Stored items from a collection:
^^^^
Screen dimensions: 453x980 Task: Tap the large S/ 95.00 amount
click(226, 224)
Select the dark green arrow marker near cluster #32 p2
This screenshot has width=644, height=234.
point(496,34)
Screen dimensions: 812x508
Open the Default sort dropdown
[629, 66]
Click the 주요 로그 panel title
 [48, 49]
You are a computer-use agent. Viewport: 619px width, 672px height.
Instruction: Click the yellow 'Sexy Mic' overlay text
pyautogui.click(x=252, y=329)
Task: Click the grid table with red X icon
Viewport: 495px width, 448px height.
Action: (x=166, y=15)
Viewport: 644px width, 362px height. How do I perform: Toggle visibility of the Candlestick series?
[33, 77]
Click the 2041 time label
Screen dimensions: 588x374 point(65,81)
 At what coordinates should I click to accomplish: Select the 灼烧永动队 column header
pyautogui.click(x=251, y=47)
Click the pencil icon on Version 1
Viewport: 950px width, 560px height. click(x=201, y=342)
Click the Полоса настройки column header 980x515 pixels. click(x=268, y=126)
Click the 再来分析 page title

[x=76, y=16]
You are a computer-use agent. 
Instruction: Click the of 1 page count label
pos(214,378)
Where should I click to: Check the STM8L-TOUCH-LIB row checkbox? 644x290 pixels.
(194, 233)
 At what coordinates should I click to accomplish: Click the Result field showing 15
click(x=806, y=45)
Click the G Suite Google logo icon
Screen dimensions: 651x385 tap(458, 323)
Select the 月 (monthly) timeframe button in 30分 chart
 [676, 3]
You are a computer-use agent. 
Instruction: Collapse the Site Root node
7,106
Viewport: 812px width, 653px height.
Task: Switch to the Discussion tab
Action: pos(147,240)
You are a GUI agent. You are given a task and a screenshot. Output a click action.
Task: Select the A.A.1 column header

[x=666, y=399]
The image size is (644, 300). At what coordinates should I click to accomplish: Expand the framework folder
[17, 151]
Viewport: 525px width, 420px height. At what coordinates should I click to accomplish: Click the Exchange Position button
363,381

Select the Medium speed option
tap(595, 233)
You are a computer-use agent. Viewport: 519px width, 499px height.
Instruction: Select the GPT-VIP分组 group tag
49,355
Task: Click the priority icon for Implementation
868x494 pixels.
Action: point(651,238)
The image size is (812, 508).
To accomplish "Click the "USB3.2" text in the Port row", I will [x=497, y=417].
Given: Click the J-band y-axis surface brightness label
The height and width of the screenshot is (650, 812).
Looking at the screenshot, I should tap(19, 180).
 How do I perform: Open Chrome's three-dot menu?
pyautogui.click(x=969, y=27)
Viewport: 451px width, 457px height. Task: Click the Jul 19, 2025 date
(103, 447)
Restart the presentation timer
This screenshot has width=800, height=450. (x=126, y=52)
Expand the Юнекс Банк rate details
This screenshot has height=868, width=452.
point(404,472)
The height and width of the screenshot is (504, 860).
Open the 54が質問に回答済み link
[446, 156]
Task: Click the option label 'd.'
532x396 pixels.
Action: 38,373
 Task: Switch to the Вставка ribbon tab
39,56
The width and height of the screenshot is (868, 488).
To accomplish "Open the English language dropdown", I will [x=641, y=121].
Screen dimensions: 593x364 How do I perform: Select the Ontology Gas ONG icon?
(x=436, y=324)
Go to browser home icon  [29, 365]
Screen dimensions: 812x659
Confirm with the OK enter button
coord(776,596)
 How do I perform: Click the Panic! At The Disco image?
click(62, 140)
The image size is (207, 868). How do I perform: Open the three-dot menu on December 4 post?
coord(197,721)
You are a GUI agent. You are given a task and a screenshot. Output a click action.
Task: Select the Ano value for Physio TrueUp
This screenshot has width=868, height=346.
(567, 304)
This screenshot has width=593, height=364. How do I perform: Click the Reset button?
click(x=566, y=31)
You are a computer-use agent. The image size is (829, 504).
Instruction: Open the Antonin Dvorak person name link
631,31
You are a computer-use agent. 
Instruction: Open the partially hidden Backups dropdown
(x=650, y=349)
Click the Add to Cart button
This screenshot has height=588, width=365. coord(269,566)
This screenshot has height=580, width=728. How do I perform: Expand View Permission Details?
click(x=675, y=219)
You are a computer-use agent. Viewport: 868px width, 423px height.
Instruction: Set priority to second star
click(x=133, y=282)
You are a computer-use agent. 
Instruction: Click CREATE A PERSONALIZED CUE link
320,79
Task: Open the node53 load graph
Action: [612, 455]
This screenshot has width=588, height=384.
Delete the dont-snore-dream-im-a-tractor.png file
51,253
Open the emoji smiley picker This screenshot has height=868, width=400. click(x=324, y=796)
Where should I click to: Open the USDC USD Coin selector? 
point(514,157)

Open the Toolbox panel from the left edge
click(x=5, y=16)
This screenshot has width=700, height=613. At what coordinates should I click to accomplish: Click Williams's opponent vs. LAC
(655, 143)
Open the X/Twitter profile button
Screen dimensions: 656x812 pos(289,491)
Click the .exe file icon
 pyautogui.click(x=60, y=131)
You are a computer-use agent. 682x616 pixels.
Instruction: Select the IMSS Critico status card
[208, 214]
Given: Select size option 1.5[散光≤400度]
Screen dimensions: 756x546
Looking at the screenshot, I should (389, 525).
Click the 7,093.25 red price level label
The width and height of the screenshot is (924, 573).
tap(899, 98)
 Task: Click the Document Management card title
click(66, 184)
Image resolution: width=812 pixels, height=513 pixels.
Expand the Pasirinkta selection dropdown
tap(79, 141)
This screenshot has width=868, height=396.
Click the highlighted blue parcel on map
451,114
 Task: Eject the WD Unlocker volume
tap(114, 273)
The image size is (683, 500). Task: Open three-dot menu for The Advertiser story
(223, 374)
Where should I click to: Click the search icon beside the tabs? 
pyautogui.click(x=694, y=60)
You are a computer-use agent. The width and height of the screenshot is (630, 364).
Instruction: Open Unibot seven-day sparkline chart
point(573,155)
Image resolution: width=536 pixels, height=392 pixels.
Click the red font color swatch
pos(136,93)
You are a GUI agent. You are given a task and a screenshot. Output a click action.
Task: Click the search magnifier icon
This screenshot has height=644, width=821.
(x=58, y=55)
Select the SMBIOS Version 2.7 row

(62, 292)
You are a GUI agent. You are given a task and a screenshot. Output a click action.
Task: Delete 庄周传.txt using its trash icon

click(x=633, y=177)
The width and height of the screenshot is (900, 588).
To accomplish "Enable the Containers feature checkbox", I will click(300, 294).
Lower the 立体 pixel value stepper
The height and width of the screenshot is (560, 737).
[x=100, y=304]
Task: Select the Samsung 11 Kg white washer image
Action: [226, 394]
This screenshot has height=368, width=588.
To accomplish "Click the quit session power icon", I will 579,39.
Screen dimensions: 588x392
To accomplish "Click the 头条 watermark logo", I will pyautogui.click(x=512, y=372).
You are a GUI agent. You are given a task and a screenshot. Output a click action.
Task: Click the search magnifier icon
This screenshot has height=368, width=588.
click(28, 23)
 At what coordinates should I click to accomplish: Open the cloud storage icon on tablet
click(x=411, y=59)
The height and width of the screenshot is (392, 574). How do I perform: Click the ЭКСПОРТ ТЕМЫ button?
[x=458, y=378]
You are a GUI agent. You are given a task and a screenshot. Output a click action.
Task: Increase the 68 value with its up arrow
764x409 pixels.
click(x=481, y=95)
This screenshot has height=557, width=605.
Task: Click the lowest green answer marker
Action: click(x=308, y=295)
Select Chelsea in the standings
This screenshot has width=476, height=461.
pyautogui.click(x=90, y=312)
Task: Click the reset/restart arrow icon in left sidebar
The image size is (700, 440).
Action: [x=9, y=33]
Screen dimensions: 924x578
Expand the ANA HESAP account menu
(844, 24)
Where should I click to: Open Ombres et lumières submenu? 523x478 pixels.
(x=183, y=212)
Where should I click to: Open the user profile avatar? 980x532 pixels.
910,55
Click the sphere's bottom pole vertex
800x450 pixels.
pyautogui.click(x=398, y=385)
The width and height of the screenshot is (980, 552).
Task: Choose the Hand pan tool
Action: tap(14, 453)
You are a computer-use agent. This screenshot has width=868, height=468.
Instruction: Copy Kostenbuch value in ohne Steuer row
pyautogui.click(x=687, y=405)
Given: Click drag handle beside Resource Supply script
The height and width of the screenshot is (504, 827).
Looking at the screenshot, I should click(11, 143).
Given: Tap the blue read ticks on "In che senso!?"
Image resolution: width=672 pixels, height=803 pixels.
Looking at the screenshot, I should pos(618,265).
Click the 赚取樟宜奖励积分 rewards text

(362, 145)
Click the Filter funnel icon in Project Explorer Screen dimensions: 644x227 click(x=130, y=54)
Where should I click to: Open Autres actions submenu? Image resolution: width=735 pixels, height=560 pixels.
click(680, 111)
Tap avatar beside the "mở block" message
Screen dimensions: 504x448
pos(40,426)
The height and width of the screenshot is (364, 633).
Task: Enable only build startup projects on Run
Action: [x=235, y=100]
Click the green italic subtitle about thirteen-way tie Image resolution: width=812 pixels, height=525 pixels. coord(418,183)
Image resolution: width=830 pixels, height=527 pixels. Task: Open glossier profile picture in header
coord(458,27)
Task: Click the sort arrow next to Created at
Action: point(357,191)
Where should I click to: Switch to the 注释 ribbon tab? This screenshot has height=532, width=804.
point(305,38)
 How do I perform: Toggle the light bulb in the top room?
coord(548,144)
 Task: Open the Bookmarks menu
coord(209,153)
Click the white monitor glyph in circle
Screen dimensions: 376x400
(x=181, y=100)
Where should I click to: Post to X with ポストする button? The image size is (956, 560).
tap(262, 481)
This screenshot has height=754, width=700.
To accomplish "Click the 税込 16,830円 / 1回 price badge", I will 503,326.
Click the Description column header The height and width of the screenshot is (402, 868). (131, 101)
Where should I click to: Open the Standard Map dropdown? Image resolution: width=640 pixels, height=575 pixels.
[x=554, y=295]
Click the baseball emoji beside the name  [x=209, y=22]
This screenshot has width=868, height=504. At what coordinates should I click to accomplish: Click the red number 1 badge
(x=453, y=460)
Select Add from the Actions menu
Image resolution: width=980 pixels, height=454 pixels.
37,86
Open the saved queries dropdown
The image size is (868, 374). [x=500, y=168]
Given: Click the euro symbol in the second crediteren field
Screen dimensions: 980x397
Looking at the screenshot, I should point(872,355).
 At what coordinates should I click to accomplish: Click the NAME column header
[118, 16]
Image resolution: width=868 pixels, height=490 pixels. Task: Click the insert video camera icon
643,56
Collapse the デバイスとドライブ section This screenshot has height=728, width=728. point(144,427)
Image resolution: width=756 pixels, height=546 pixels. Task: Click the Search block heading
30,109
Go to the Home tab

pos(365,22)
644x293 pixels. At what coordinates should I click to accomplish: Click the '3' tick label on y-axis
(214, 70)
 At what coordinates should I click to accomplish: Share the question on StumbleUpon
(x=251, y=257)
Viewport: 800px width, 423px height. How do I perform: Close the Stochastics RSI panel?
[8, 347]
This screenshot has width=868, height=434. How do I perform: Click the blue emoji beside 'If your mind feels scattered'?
^^^^
Pull from the data each line where the string "emoji" turns up.

**Reply to the exercise:**
Open the emoji smiley picker This screenshot has height=868, width=400. click(x=324, y=796)
Click the baseball emoji beside the name  [x=209, y=22]
This screenshot has width=868, height=434. How do I perform: Click the blue emoji beside 'If your mind feels scattered'?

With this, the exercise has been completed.